Сейчас, перед объявлением приговора по делу Pussy Riot, можно констатировать, что незначительный с виду перформанс панк-группы в ХХС стал самым мощным политическим демаршем в путинской России. Топорная реакция Кремля, несомненно, вызвана дерзким покушением на сакральные символы абсолютистской власти. Объединенные гэбэшным родством путинская опричнина и верхушка РПЦ всегда исповедовали веру в то, что любое инакомыслие надо давить в зародыше самыми жестоким образом.
Для демонстрации всенародного одобрения погрязшая в коррупции власть и беззастенчиво нарушающая евангельские заветы РПЦ провели широкую мобилизацию российских граждан, страдающих, по меткому выражению одного из блогеров, "православием левого полушария". Перефразируя классика, религиозный вопрос испортил даже в общем-то неплохих людей (хотя Главный Смотритель за чистотой российской духовности оказался силен и в решении классического квартирного вопроса). Важным идеологическим аргументом наших доморощенных защитников исконно-посконных ценностей, квасных радетелей веры, оправдывающих инквизиторский процесс над Pussy Riot, является, как ни странно, ссылка на суровость и политизированность религиозных институтов и в других странах.
Что ж, попробуем разобраться, как взаимодействуют религия и политика в современном мире. Начнем с Соединенных Штатов Америки, на которые в последнее время, принимая драконовские законы, любит кивать высокое российское начальство.
Америка, безусловно, глубоко религиозная страна, причем эта религиозность имеет давние исторические корни, не в пример новоявленному православному рвению, охватившему заметную часть российского общества. В американской анкете переписи населения нет вопроса о религиозной принадлежности гражданина, поэтому данные о численности конфессий приблизительны. Но социологические опросы дают достаточно адекватную картину религиозных предпочтений американцев: 78-79% из них являются христианами, в том числе 52-53 % – протестанты, 23-24% – католики, около 2% – мормоны и примерно 1,5% – другие христианские конфессии, включая православную.

--*--

# [Задание A]
Выпишите из текста о деле Pussy Riot фрагмент от «Для демонстрации всенародного» до «в других странах.».
# [Задание B]
Напишите продолжение текста о религии и политике после дела Pussy Riot, начиная сразу после его последнего предложения.

# [Исходные данные]
--*--

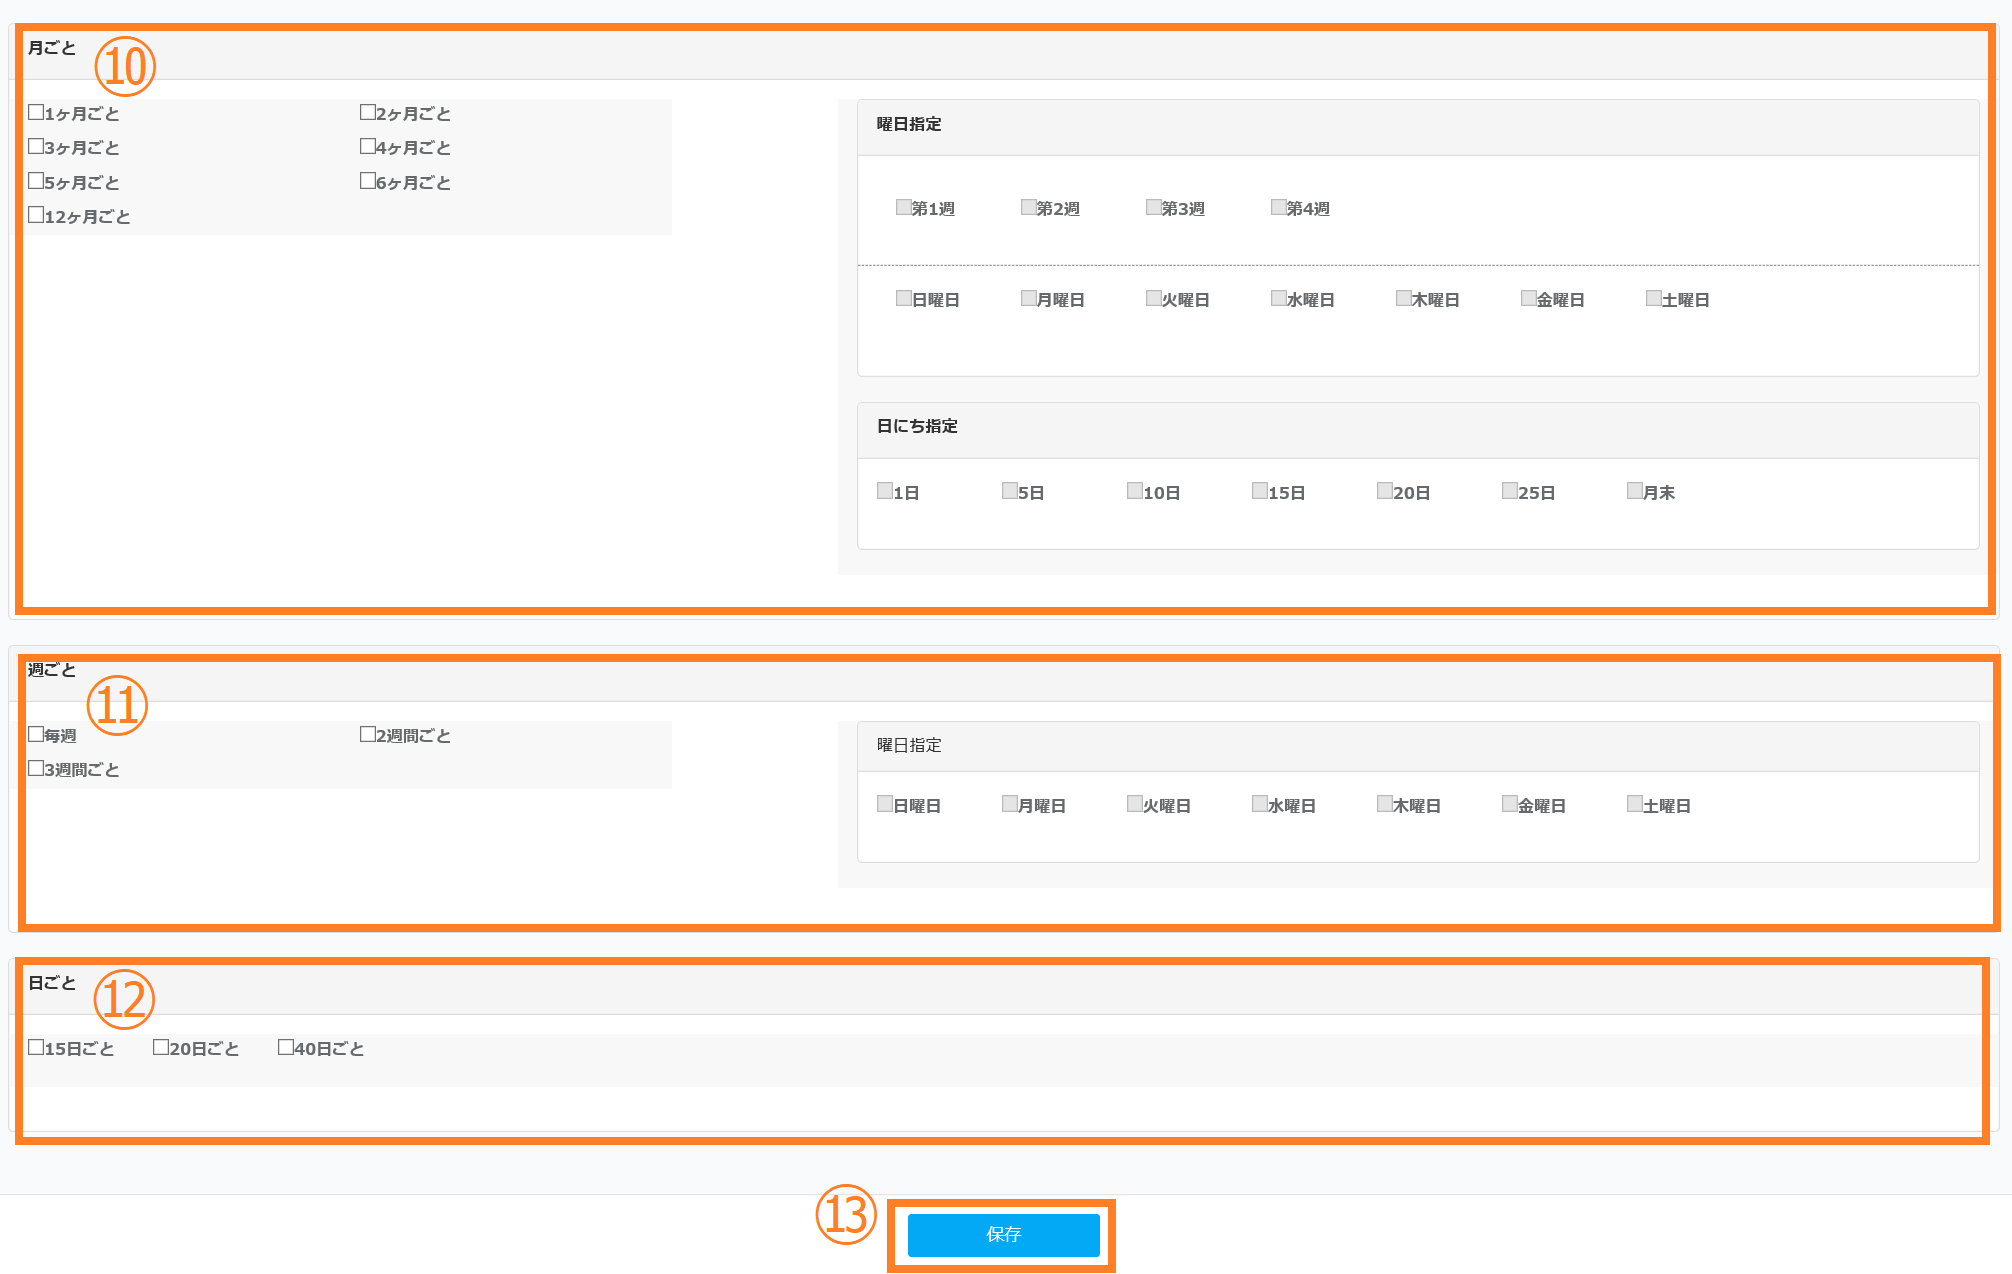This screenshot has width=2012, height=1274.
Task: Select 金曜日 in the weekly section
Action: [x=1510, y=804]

--*--

# [Ответ A]
Для демонстрации всенародного одобрения погрязшая в коррупции власть и беззастенчиво нарушающая евангельские заветы РПЦ провели широкую мобилизацию российских граждан, страдающих, по меткому выражению одного из блогеров, "православием левого полушария". Перефразируя классика, религиозный вопрос испортил даже в общем-то неплохих людей (хотя Главный Смотритель за чистотой российской духовности оказался силен и в решении классического квартирного вопроса). Важным идеологическим аргументом наших доморощенных защитников исконно-посконных ценностей, квасных радетелей веры, оправдывающих инквизиторский процесс над Pussy Riot, является, как ни странно, ссылка на суровость и политизированность религиозных институтов и в других странах.

# [Ответ B]
Уровень религиозности в стране лучше всего отражает еженедельная среднестатистическая посещаемость церкви – 41,6%, от 63% в традиционном оплоте южных консерваторов штате Миссисипи – до 23% в либерально-секулярном Вермонте на северо-востоке страны.
Такой демографический расклад в обществе делает церковных проповедников весьма влиятельными игроками на политическом поле. Но американская конституция в принципе не допускает преференций для какой-нибудь отдельно взятой религии. Поэтому выражение политических пристрастий в церкви не является чем-то необычным и проходит во вполне цивилизованных формах. В одном приходе могут превозносить республиканцев, в соседнем – столь же горячо агитировать за демократов.
Хотя в целом неудивительно, что большинство американских религиозных организаций стоит на консервативных позициях. И тем не менее даже при таком уровне политизации многих христианских общин вопрос принадлежности к религиозной конфессии практически никак не влияет на предпочтения среднестатистического избирателя. В двух парах республиканцев и демократов, ведущих борьбу на президентских выборах этого года, только один протестант – Барак Обама. При том, что многим в Америке его протестантские корни представляются весьма сомнительными. Митт Ромни, как известно, мормон, а Джо Байден и Пол Райан – католики. То есть впервые в истории президентских выборов в них не участвует представитель белых англосаксов-протестантов, предки которых четыре столетия назад заложили основы американского общества.
Верховный суд США, в отличие от зорькинской конторы "чего изволите?", является высшим судебным органом своей страны, решение которого по любому вопросу обязательно к исполнению. Напомню, что в 2000 году голосованием девяти судей Верхового суда был решен вопрос о судьбе президентских выборов в США. И сколько же протестантов на сегодняшний день в этом высшем судебном органе, стоящем на страже американской законности? Ответ ошеломляет: ни одного! Шесть католиков и три иудея. И почему-то никто из американцев не считает это покушением на традиционные ценности.
Но в особый раж представители российских "шипящих пресмыкающихся" впадают, когда пытаются представить, какими карами могла бы обернуться акция Pussy Riot в синагоге или мечети.
Однако в разбросанных по всему миру синагогах не встретишь политического единомыслия, а в самом Израиле невозможно представить себе главного раввина, публично выступающего в поддержку какой-либо политической силы. В отличие от главного раввина или главного муфтия России, исполняющих роль вторых скрипок в гундяевском оркестре.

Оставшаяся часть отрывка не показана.